Experiment Reproducibility Preferences

  • Environment manifest capture: Automatic (include Python version, packages, CUDA, OS)
  • Hash verification: Enabled for all output artifacts (SHA256, stored alongside outputs)
  • Reproducibility report generation: Automatic (after skill execution completes)
  • Re-run behavior: Warn if re-running with different environment; prompt for explicit approval if environment mismatch detected

Privacy & Security Defaults

  • PII redaction: Enabled for all logs and reports (auto-detect and redact patient IDs, filenames, paths)
  • Docker sandboxing: Preferred for containerized skills (enforce read-only root, capability dropping)
  • Permission model: Principle of least privilege (restrict file access to explicit paths)
  • Data access logging: Log all data file reads/writes with timestamp and brief reason

Drift Detection & Monitoring

  • Continuous monitoring: Enabled (monitor after every 50 inferences or per skill execution)
  • Supported detectors: KL divergence (data distribution), latency shift (timing), failure rate (errors)
  • Alert thresholds (can be overridden per-skill):
    • Data KL divergence: warn >0.1, error >0.2
    • Latency increase: warn if >20%, error if >50%
    • Failure rate: warn if >1%, error if >5%
  • Alert action: Log to audit trail, generate drift report, ask user before continuing

Environment Configuration

This section is auto-populated by installer/setup.py.
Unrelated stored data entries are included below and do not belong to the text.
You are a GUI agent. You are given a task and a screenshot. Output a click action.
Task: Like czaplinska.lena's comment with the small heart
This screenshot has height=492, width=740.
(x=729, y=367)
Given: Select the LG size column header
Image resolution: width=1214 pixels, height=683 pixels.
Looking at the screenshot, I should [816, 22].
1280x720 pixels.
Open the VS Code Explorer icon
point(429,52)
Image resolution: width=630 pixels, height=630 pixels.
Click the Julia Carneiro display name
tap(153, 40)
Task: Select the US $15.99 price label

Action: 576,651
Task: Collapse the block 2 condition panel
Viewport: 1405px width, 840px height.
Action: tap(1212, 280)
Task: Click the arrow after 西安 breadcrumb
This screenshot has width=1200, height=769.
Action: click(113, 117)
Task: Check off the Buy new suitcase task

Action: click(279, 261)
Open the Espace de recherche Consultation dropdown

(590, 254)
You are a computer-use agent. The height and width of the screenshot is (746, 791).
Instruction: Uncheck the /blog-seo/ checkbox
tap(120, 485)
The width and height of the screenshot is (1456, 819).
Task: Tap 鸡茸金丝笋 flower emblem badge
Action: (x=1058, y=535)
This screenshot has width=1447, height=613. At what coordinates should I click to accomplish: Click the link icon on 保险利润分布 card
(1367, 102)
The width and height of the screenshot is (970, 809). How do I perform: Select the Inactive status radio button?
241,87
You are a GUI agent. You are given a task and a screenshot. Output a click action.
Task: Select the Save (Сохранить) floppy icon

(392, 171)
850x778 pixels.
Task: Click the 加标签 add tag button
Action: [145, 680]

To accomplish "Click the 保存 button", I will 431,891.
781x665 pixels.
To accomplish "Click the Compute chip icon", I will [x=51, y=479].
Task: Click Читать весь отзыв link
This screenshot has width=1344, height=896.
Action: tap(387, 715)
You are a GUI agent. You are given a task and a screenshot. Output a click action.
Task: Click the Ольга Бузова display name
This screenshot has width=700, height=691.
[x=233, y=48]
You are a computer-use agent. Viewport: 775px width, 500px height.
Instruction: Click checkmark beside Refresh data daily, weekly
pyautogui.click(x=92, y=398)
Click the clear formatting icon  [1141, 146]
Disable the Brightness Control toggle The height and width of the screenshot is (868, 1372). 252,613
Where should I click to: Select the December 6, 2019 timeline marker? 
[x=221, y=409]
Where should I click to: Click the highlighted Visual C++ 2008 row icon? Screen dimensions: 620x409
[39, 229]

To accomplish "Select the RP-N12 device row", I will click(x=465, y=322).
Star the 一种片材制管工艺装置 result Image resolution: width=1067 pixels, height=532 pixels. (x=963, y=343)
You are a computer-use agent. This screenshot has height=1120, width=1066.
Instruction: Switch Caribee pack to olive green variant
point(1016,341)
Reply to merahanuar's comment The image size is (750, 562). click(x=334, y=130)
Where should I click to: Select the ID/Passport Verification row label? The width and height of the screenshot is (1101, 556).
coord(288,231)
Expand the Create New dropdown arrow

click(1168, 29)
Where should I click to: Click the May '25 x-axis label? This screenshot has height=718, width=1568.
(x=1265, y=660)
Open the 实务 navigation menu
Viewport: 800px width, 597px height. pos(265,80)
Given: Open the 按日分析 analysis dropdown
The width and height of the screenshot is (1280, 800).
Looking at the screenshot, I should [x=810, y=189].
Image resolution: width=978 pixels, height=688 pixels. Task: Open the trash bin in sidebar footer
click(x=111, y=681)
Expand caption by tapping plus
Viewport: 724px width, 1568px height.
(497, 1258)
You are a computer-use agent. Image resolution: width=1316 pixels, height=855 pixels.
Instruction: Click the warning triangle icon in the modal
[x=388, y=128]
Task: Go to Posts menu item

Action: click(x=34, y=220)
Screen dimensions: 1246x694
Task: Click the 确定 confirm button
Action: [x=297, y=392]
Update it whenever you re-run the installer or change your environment.

  • Setup type: conda
  • Conda environment: neuroclaw
  • Python path: /home/cheng/miniconda3/envs/neuroclaw/bin/python
  • CUDA version: 13.0
  • PyTorch build: cu130
  • Default device: cuda:0
  • FSL home (FSLDIR): /usr/local/fsl
  • FreeSurfer home (FREESURFER_HOME): /usr/local/freesurfer
  • dcm2niix path: /home/cheng/miniconda3/envs/neuroclaw/bin/dcm2niix
  • MATLAB path: null
  • LLM provider: openai
  • LLM model: gpt-5.4-mini
  • LLM API key env var: OPENAI_API_KEY
  • Default BIDS root: ~/data/bids
  • Default output root: ~/data/outputs
  • Default n_jobs: 4

The authoritative values are stored in neuroclaw_environment.json at the workspace root. Read that file (not this section) for programmatic access.


Update this file whenever new preferences or context are provided.